Ukraine's parliament has voted to approve an amnesty for detained anti-government protesters on the condition that activists vacate all occupied government buildings, but the opposition has refused to accept the terms, demanding an unconditional pardon and pledging continued protests.

Oleh Tyahnybok, an opposition lawmaker from the nationalist Freedom party, called the document a "law on hostages," referring to a passage that states that the amnesty will be revoked unless protesters give up all government buildings within 15 days of the law coming into effect, Itar-Tass reported Wednesday. He said that street protests will continue.

Boxing champion and opposition leader Vitali Klitschko said that "instead of turning down the heat in the society" the law meant that "the temperature will keep rising."

Klitschko said that the opposition will hold its ground and demand the release of all detained protesters.

The bill, put forward by the ruling Party of Regions, on Wednesday passed by votes 232 to 11, only 6 votes more than the minimum required. There were 173 abstentions.

A lawmaker from the opposition Fatherland party and a leader of the street protests in Kiev, Andrei Paruby, said "only one version was acceptable — an amnesty without any conditions," Itar-Tass reported.

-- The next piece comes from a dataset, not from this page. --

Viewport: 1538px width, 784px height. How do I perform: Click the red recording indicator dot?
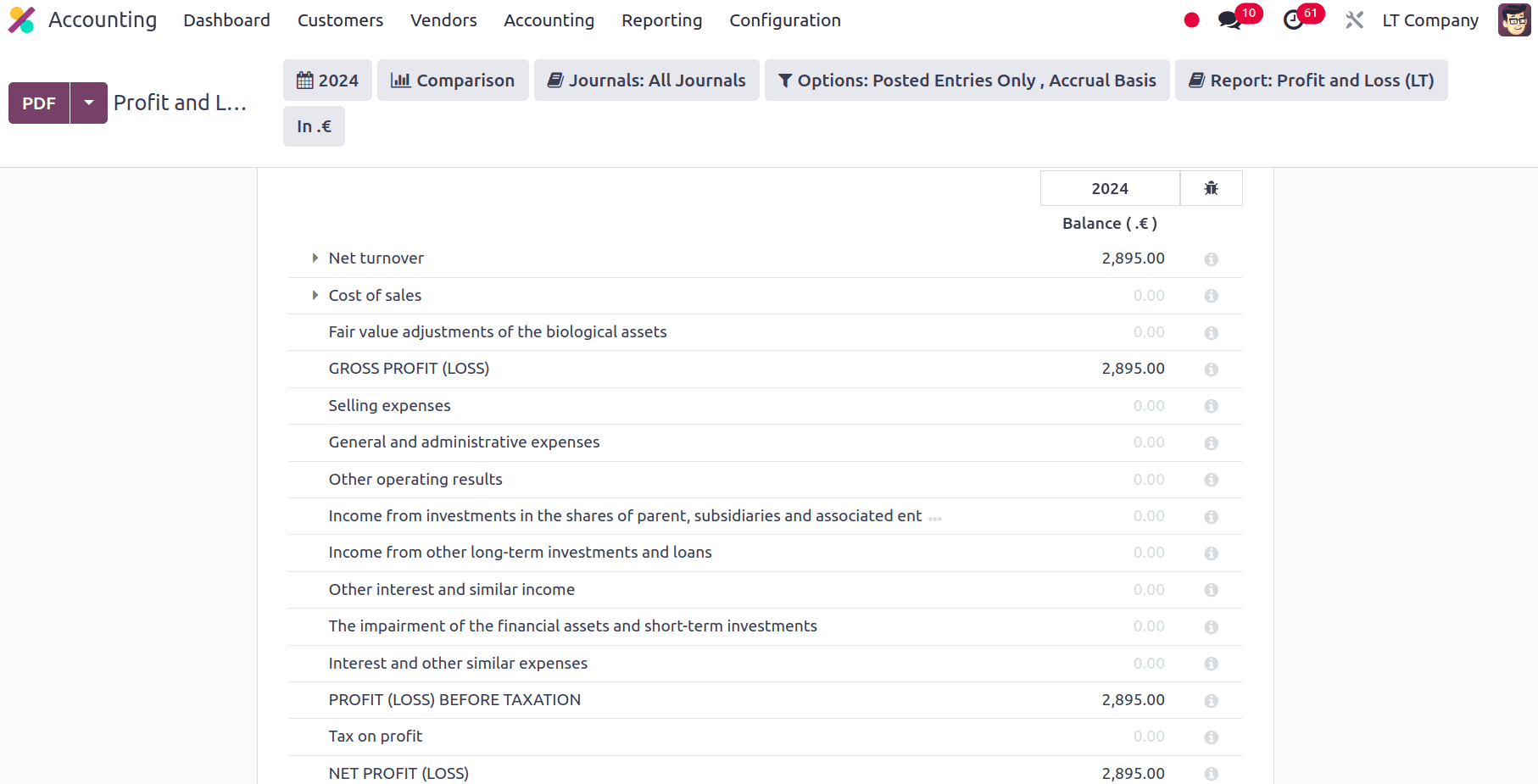point(1191,20)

Freedom party lawmaker Ihor Shvaika said that his party will push for the law to be rescinded and for the parliament to review other amnesty bills that were submitted by opposition parties, Interfax reported.

The protests broke out in November in response to the government's decision to pull out of a planned association deal with the European Union in favor of closer ties with Russia

But the protests have taken on a wider political significance, with opposition leaders demanding President Viktor Yanukovych's resignation and an early election.

Prime Minister Mykola Azarov resigned earlier this week in what he said was an attempt to pave the way for a peaceful settlement. The vacated post was offered to Fatherland leader Arseny Yatsenyuk, who promptly turned the job down.

The upheaval has grown increasingly violent in recent weeks, and has engulfed other parts of the country, with demonstrators blockading or seizing regional administration buildings in a number of cities.